RiskVal, the premier provider of pre-trade, trading and risk management solutions for fixed income and credit derivatives, announced today the launch of RiskVal CDS conversion analytics. For a limited time, the RiskVal Portfolio Valuation Solution team will provide pro bono professional services to help convert legacy CDS portfolios to the new standards.
“The ‘CDS Big Bang’ is expected to be implemented on April 8, 2009. RiskVal, as a leading credit derivative service provider, is proud to offer clients the chance to take advantage of our ‘Re-Coupon’ service,” stated Jordan Hu, ceo and founder of RiskVal. “In these interesting times for credit derivative trading, we are here to help move the industry forward to CDS standardization.”
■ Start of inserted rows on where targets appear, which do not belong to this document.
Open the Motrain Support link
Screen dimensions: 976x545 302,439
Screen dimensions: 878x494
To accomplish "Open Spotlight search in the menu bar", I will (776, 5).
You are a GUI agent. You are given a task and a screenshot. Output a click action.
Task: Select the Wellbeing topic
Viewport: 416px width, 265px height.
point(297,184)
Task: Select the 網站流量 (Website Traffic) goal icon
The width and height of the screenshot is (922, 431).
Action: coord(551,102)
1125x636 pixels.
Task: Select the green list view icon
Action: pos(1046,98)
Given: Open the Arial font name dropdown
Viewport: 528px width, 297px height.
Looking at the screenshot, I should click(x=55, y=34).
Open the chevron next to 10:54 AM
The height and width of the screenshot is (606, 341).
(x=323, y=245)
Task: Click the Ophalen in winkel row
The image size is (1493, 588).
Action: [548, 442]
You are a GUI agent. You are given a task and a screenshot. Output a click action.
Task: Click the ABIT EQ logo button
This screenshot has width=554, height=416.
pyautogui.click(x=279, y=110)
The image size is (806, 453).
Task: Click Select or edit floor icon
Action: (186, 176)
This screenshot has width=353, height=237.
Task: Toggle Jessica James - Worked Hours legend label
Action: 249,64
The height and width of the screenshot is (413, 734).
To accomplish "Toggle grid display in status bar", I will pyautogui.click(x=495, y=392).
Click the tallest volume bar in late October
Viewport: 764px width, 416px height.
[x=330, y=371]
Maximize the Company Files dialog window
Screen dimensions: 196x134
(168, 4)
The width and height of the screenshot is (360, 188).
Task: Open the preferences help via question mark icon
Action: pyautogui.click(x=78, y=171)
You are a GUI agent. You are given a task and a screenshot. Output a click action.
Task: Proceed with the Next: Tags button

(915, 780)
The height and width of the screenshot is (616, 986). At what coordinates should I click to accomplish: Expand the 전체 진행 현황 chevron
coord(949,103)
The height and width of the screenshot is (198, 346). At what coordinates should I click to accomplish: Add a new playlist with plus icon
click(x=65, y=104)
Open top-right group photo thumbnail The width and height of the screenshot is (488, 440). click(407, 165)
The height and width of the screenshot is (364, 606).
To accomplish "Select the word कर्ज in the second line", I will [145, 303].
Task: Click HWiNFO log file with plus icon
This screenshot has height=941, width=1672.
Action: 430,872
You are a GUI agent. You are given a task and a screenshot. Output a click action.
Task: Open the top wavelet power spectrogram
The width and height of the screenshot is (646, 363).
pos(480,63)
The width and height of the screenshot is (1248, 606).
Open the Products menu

Traders, portfolio managers, and risk managers wishing to leverage this service should email conversion@riskval.com for details. Portfolios sent in for analysis will have each position returned re-couponed into 100 and 500bps fixed coupon standard CDS contracts, maintaining risk profiles, payment schedule, and present value. This analysis offers clients a first look at how their portfolios may be exposed to the benefits of greater trade compression as part of the move to standardized CDS premium payments.
RiskVal’s products and service offerings include RVCredit, the most advanced and comprehensive valuation and risk management system available for proactive risk management of complex credit derivative trading. Other RiskVal products include RVFI, the premier fixed income trading and risk management platform, RiskVal Credit RT, the real time credit monitor, and professional services and consulting operations including EOD P/L production for first tier banks.
RiskVal’s Portfolio Valuation team will assume each position’s notional is $1MM. The newly converted portfolios will match notional with the original CDS positions. Optionally, clients that provide notional will be able to view notional aggregated maturity buckets. The weighted average coupon will result in the same cash flow schedule, with a coupon effective date as of the last IMM maturity date. Risk profiles of the old and new positions will be identical. Coupon cash accruals in the old positions may need to be settled with counterparties independently.